We practice for some hours daily living in Make-Believe Land. Small wonder we are so easy to lie to. We are told Big Lies. Insane Lies. DAMAGING Lies, and still we take the medicine. Still, we swallow without even noticing the moment of our consent.
And then I got to thinking about Karma. Karma is more or less literally an equal to “action”. I took Sanskrit and could at one point tell you all the declensions (Sanskrit has three genders, 7 cases, and–in my experience uniquely–different words for 1, 2 and Many) off the top of my head. The root is kr-, which means to do.
So of course I got to wondering if Karma, what keeps us in Samsara, was somehow like “acting” in the actor sense. Certainly, the Hindus and Buddhists both argue we are tied here by illusion, by delusion, by Maya.
Now, it has never made sense to me that there is a Great Balance Sheet in the Sky. Life is about quality, not quantity. If you murder one person or a hundred, what still matters is WHO YOU ARE, why you act, and what you can see spiritually.
Obviously, your actions flow easily from your assumptions, so it is reasonable to connect them, if not conflate them. But your assumptions, in turn, are based on your perceptions, and those can become increasingly refined. You can see more, better.
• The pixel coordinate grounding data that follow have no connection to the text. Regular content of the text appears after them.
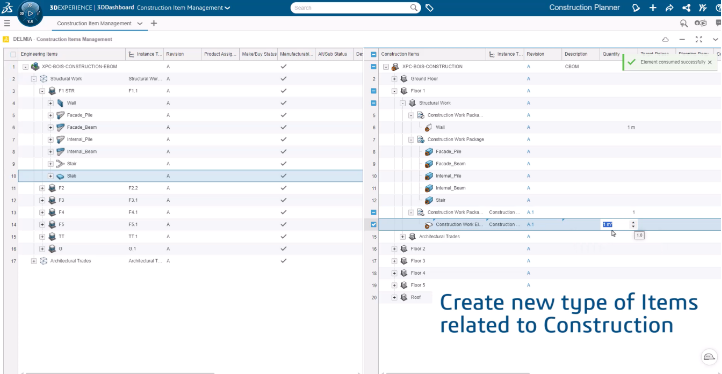722x374 pixels.
Task: Click the tag icon next to search
Action: (x=429, y=8)
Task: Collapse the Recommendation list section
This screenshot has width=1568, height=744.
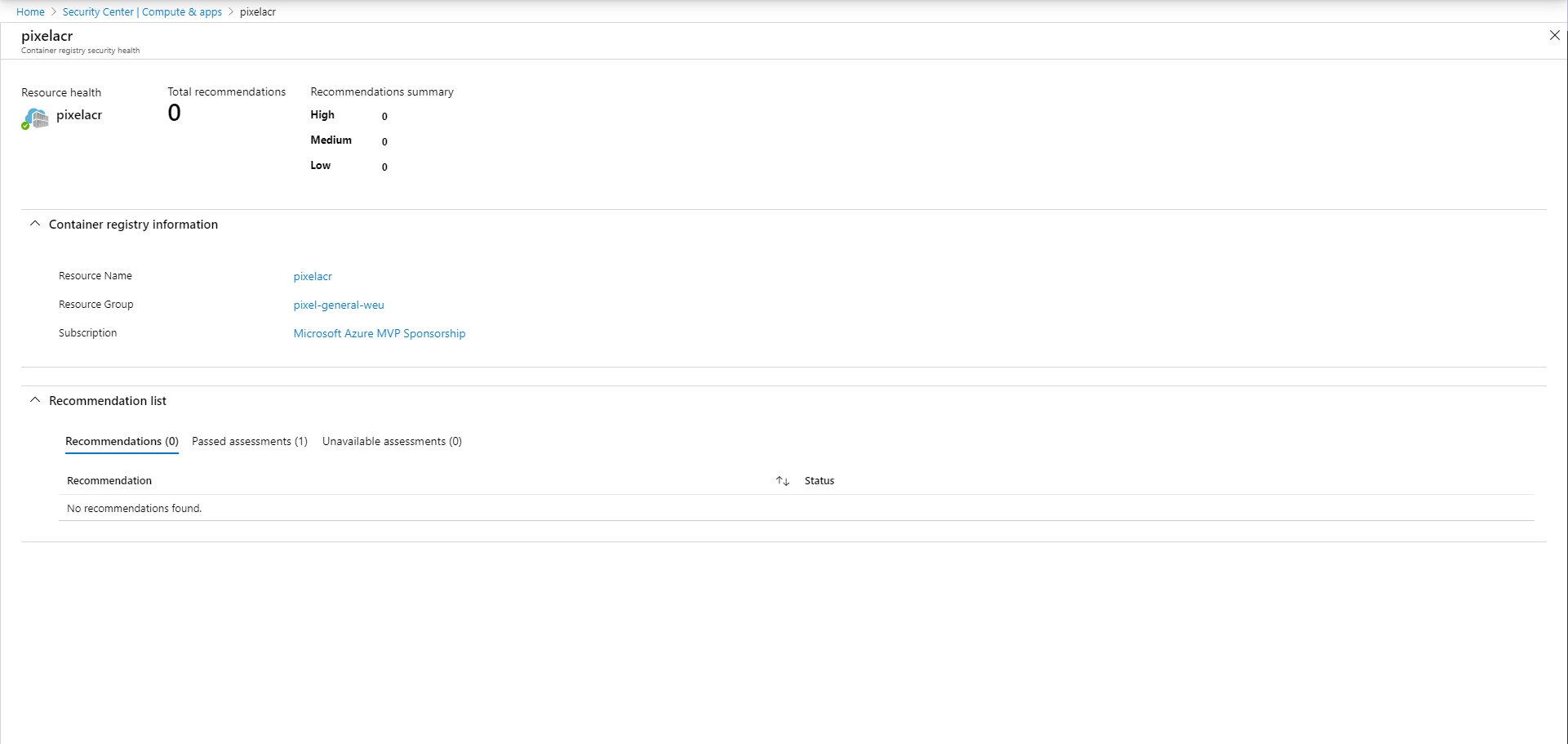Action: (34, 400)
[I nearly commented, btw, yesterday, and will today, that thought–and the language we use to build it–is a poor from of knowing. But it is the BEST means by which to transfer some form of knowing from one person to another, both across space, in terms of people you speak to, and in terms of time, in the form of words you leave behind.]
As I understand it, the main doctrinal difference between Chinese “Cha’an” Buddhism, and classical Indian Buddhism is that the latter insists that you have to “accumulate merit” over a very long time. You have to steadily improve your balance sheet through meritorious action, and if you do this long enough, eventually you will have enough credits in the Cosmic Bank, that you can exchange them for Nirvana. As you may suppose, I don’t come down on that side.
The Chinese argue (or argued: Buddhism is largely dead in China, as is nearly any other authentic living religion or spiritual practice; they seem to be wanting to make American style consumerism the State Religion, since it breeds superficially happy conformists. I will note that this is not unknown to Taoism, but Lao Tzu repeatedly, in many passages, explicitly rejects tyranny, war, and overreach) that Enlightenment is all about perception, and perception is not bought one small grain of sand at a time. It tends to come, in practice, in quantum leaps, in “aha” moments. This means, logically, that while it is unlikely any given person will become Enlightened in one lifetime, it is not inconceivable.
Here is what I want to argue: Karma, properly speaking is “doing to” life, and its opposite is non-action, which is participation in life, which is rolling with life, which is surfing on the wave of life, and adapting as it changes.
Karma is wanting the world to be a certain way. This comes from attachment, and attachment reflects desire, and desire is what keeps you locked up in this massive prison.
Yes, I think that is close to the truth. I had a large breakfast (Ottolenghi recipe: he is rather a clever fellow, I think) and a plan to smoke a cigar and then maybe take a nap or watch a movie. Get in touch with my inner cat, without the innate sense of style.
Here is one more point that occurred to me a while back that I may as well make now. Many of the Gnostic writers seem to have argued that God is an asshole, and this realm of existence is a cosmic bad joke. I think the word used is Demiurge. Here is my question: does not the notion of Samsara–that this realm of existence is a place to escape from–not perfectly consistent with that? Maybe the Demiurge is us. Hell, maybe it is me, if I want to take a spin at solipsism (ouch, that hurt, let’s not do that again).
But the question remains: if this realm is so bad, who created it and why? Is it not bad workmanship?